Нет! Не дано ему такого! Ни ему, ни жене его, Зие-двужильной. Не заслужили они позора и жить в нем не смогут.

Остается одно — отказаться от Анны. Отказаться от дочери. Отказаться от мысли, что он не напрасно женился, не напрасно так мучился, когда понял, что больше детей у них с Зией не будет. Ни сына. Ни дочери…

Сидя на лениво оструганном сундуке, Анна рыдала в голос и что-то ему говорила. А неслушавший ее слов Минарефф наполнялся все больше и больше решимостью не думать ни о Бен-Халиме, ни о Акцеле, ни — тем более — о Захарие-плотнике. Их они с Зией на свет не рожали! И по ночам они им с Зией не снились! Пусть только попробует Захарий-плотник сказать что-нибудь гадкое о их Анне! Пусть лишь заикнется! Сразу узнает, что он, Минарефф, совсем еще не старик, и рука у него все так же крепка.

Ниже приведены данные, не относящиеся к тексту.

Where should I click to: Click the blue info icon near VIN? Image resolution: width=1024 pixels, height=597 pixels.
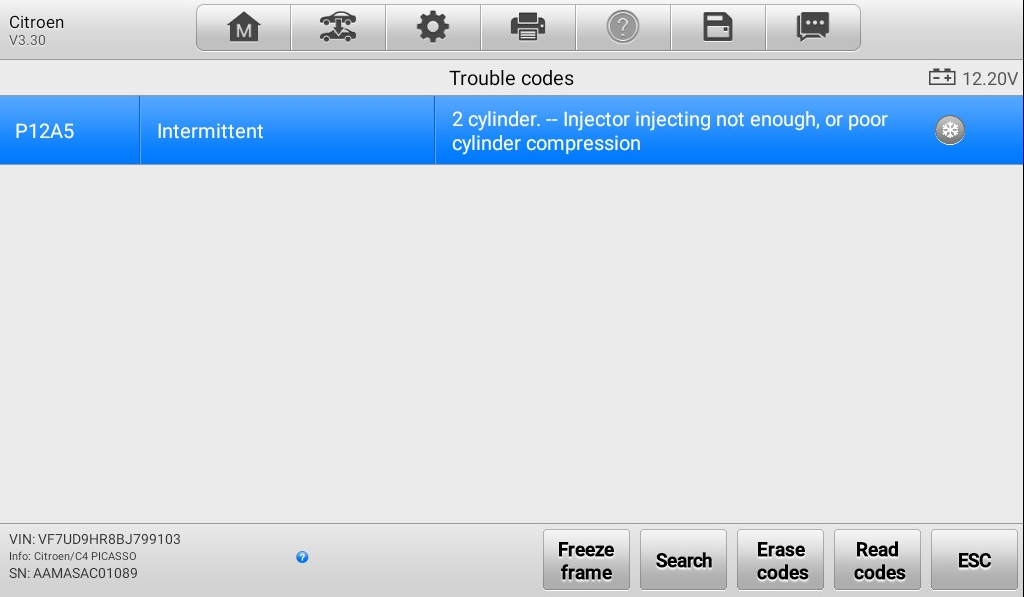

Наполнившись этой решимостью, осознав, что от дочери он не отречется, Минарефф заплакал. Да погромче Анны!

Вот ведь бывает: рядом с дочерью-потаскухой отец плакал от счастья! Бывает…

Когда они успокоились оба, Анна настойчиво стала звать Минареффа перебраться к ней. Там и накормят как он не ел никогда, и будет вино, слаще которого пьет один прокуратор. На ночь ему отведут комнату светлую и чистую, каких даже Бен-Халим не видел. И постелят постель, мягче, чем сон на рассвете… Пойдемте, отец?

— Нет!

И Минарефф был непреклонен. Он ни за что не переступит порога дома, где его дочь… Видит Всевышний, сделать этого он не сумеет. Ни ради вина самой царской лозы, ни ради лепешек, тающих, медом во рту, ни тем более ради постели, пусть хоть устланной облаками. Он в тот дом не пойдет…

Анна все поняла и отвернувшись к стене замолчала.

Так Минарефф и прожил три дня в караван-сарае для самых бедных купцов и нищих путников.

Каждое утро к нему приходила Анна. Но уже не таких дорогих одеждах, как в первый раз, без драгоценностей. И они гуляли по Ершалаиму, ничем из толпы не выделяясь.

Вечером накануне возвращения в Гинзу Минарефф наконец-то отдал дочери испеченные Зией лепешки Зачерствевшие и пропахшие пылью и тараканами.

— Мать послала, — угрюмо сказал Минарефф, гляд на лепешки, которые Зия так старательно заворачивала в кусок материи перед тем, как упрятать на самое дно его дорожного мешка. — А это от меня, — и Минарефф протянул дочери кусок щербета размером с ладонь, который купил, войдя в Ершалаим и еще не встретившись с Анной. В то утро, покупая щербет, он думал, что удивит и порадует им свою Анну. В детстве сладостей она видела мало, очень мало. До сладостей ли детишкам окруженной песками и степью Гинзы?